High-rise growth threatens historic Las Vegas neighborhood
Did you know that the first neighborhood listed as an historic district on the City of Las Vegas Historic Register is located just a couple-hundred feet east of Las Vegas Boulevard between the Strip and downtown?
The area, also listed on the National Register of Historic Places, is called the John S. Park Historic District and includes 444 homes (view a PDF walking tour map from the City of Las Vegas).
It lies east of Las Vegas Boulevard between Charleston and Oakey, and is home to single-family homes dating back to the 1930s with tree-lined streets, where neighbors know each other and frequently gather. In fact, twice a year the streets are barricaded for neighbors to share a pot luck meal on adjoining front lawns. There’s even a neighborhood cookbook.
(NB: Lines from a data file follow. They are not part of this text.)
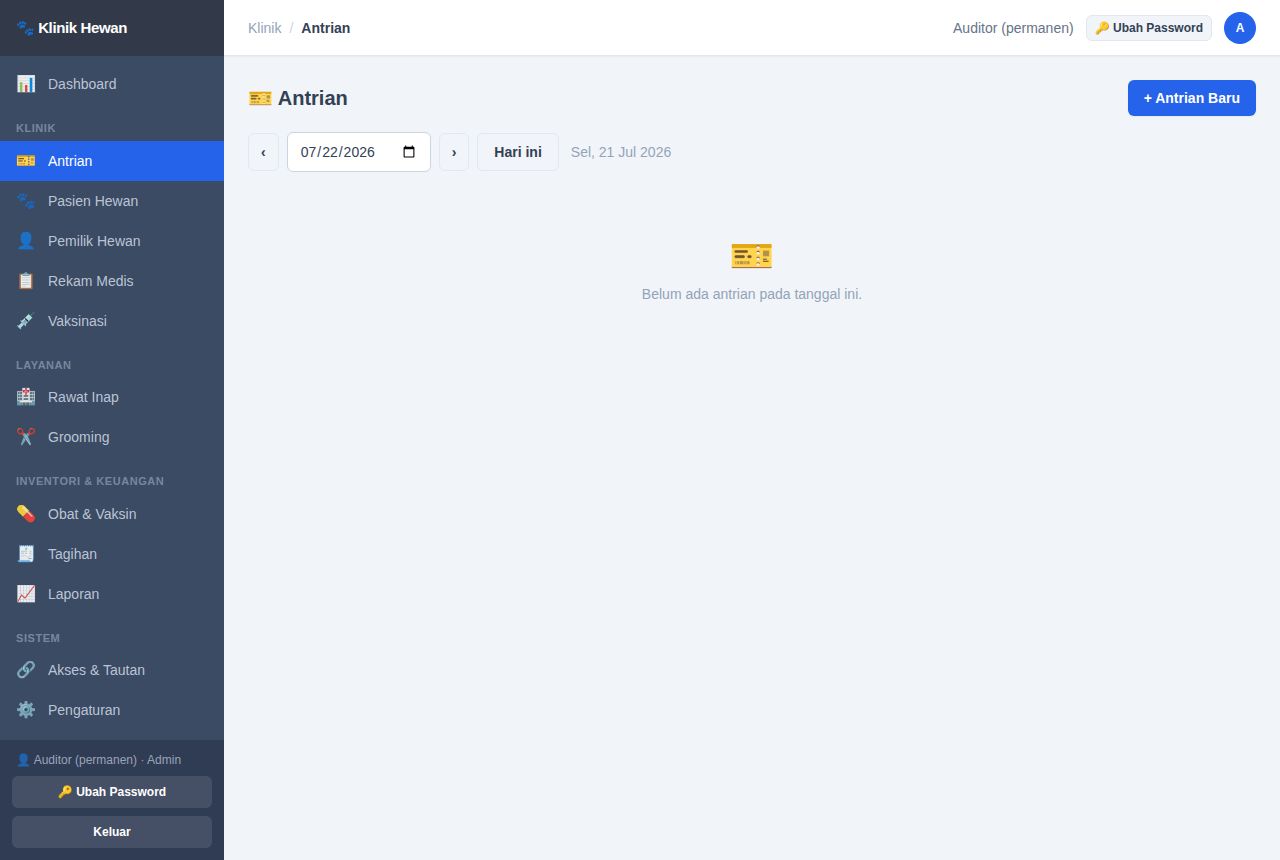Click the + Antrian Baru button
This screenshot has width=1280, height=860.
[x=1192, y=98]
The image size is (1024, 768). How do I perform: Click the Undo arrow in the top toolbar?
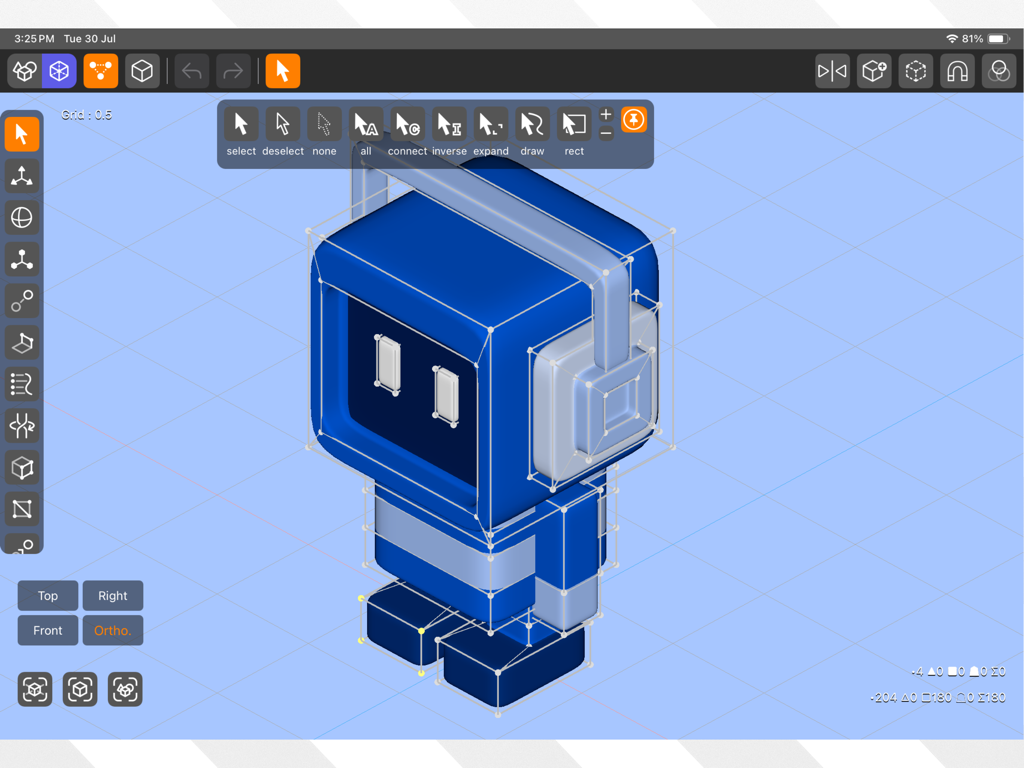(191, 71)
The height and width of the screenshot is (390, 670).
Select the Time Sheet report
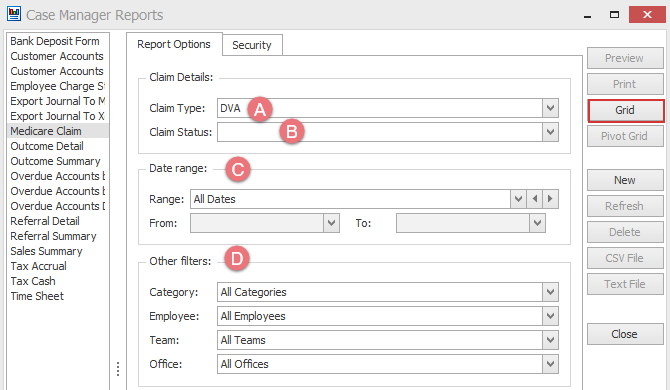pos(37,296)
In a town that’s barely 100 years old, and one in which newer is almost always deemed better, the John S. Park neighborhood, despite being listed on the National Register of Historic Places, is struggling to maintain its quaint sense of community, protect its sunlight and the community’s small-town feel.
You see, a number of high-rise condominium projects are proposed, and some have begun springing up around the historic district.
To the west, many strip clubs, adult sex toy shops, wedding chapels and adult bookstores line Las Vegas Boulevard, just a stone’s throw away from the happy historic neighborhood. Bob Coffin, a state senator who lives in a 50-year-old John S. Park home, said in Sunday’s Review-Journal that Las Vegas needs to preserve the historic neighborhood.
"We haven't complained about the sex toys and the noise of the existing property as it is," he said. "We left them alone. But we feel we have some rights."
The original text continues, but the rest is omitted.